WHAT IS BEING ASKED:
In the entries below, which lines run from the one containing "has height=536, width=1568." to the one containing "Instruction: Click the search magnifier icon"? Copy exactly those lines, ends included, and no others.

INFORMATION SUPPLIED:
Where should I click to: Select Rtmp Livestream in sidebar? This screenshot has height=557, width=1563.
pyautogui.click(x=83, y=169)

* * *

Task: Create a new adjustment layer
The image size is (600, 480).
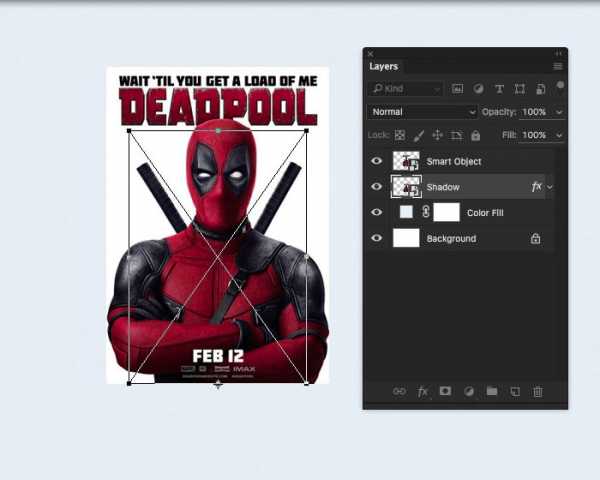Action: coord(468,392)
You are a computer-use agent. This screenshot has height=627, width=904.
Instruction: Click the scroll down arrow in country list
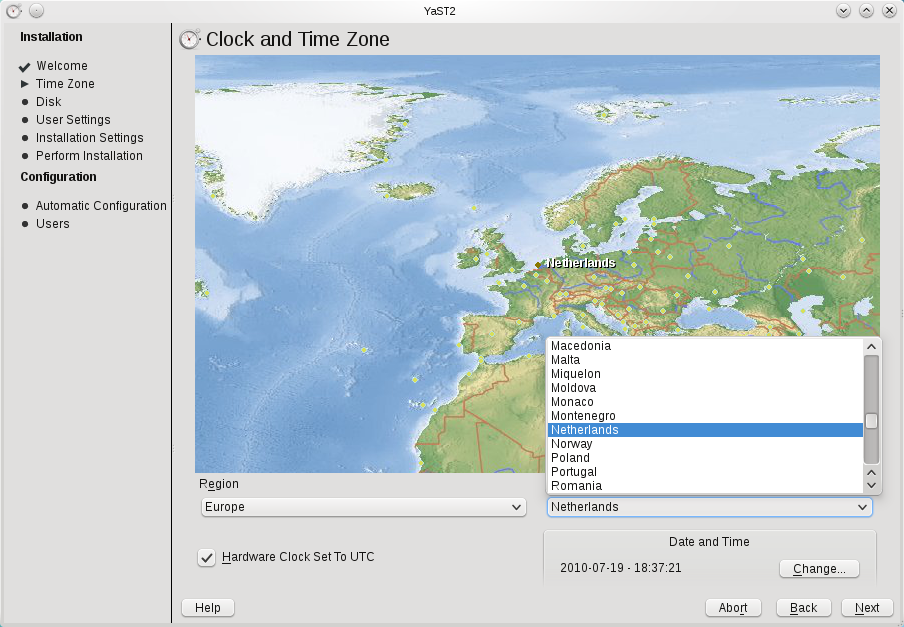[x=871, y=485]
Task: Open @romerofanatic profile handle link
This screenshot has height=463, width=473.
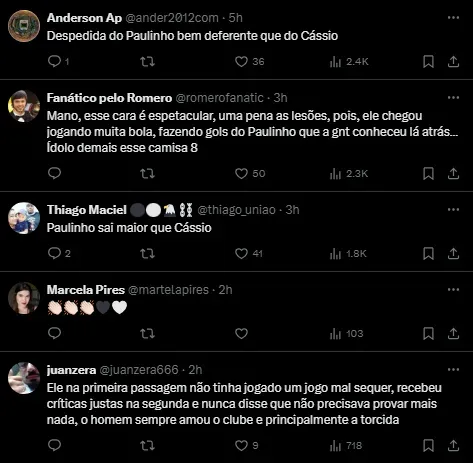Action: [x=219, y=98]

...

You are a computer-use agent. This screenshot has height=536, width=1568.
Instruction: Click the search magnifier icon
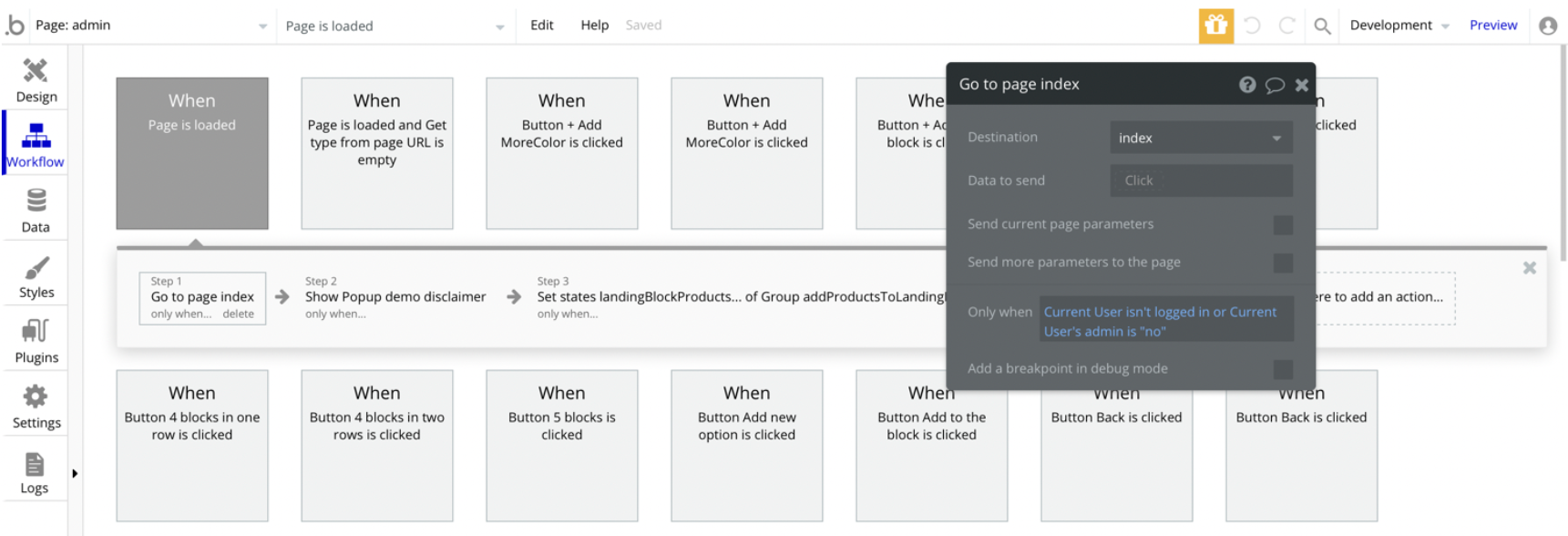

TASK OUTPUT:
You are a computer-use agent. This screenshot has height=536, width=1568.
Instruction: Click the search magnifier icon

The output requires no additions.